By providing realistic information regarding the flow pattern at every point in the system, Computational Fluids Dynamics analyses are able to predict all important heat transfer parameters as well as the heat transfer performance for arbitrary geometries and flow conditions. This is in contrast to the traditional method, which assumes uniform flow and requires conventional geometries. CFD calculations also provide vital information regarding the fluid forces acting on the system.
In some cases, performing only a CFD analysis is not sufficient in order to approve the design of a system or to find the root cause of a failure. Structural analysis can also be an integral part of the analysis. As Dynaflow Research Group is a multi-disciplinary engineering company, we can combine the results of a Computational Fluid Dynamics analysis with a structural analysis.
Multiphase flow is another domain where Computational Fluid Dynamics can aid in the design optimization of components. Systems containing multiple phases, like slug catchers, are difficult to capture in current 1D flow solvers, due to the three-dimensional nature of the flow. For these kinds of systems, CFD can help to provide an accurate insight into the fluid behavior.
In order to design a high performance finger-type slug catcher for example, it is necessary that the fluid flow in the inlet header manifold is evenly distributed among the different fingers. Using Computational Fluid Dynamics, different configurations can be defined and compared using the time-averaged mass flow at the finger inlets. The initial configuration, leads to a large misdistribution in time-averaged mass flow. Dynaflow performed an optimization study using Computational Fluid Dynamics. Increased pipe diameter was found to promote the mass flow balance. Additionally, by applying an extra split in the main header pipe, the equal flow distribution was significantly increased.
This slug catcher design optimization is only one example of the application of Computational Fluid Dynamics to multiphase flows. Our experience has been developed into a wide range expertise: different flow regimes, different geometry complexities, multiple flow scales, exotic, non-Newtonian fluids, dynamic geometries. We are confident in our ability to provide accurate results for any type of multiphase flow problem.
Particle-fluid interactions
There are many applications where the influence of particles in a flow cannot be neglected, such as dredging, mixing or food processing. In these cases, the interaction between the particles and the fluid should be modelled in order to provide accurate results.
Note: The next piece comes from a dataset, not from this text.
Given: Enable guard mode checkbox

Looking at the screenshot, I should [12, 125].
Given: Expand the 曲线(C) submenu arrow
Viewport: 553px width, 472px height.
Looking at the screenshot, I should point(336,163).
Dynaflow Research Group has performed both small and large-scale analyses, with the implementation of particles within the flow.
The experience from these projects have led to the development of our own particle interaction solver called HADES, which can analyze the particle-fluid interaction of complex shapes and different particle sizes. With this solver and our experience in particle-fluid interaction analyses, we are able to provide an accurate representation of your system and help to find the solution to your specific problem.
Detailed Flow Analysis of a Butterfly Valve and in-line piping components
In-line components such as (butterfly) valves and orifices are key features of industrial installations. Using detailed flow analysis, the locations and design of these components can be optimized in order to mitigate possible failures or significant pressure drops due to hydrodynamic effects. At Dynaflow Research Group we combine our extensive experience in working with these in-line components with parametric CFD models in order to optimize the design of your in-line components such as the following.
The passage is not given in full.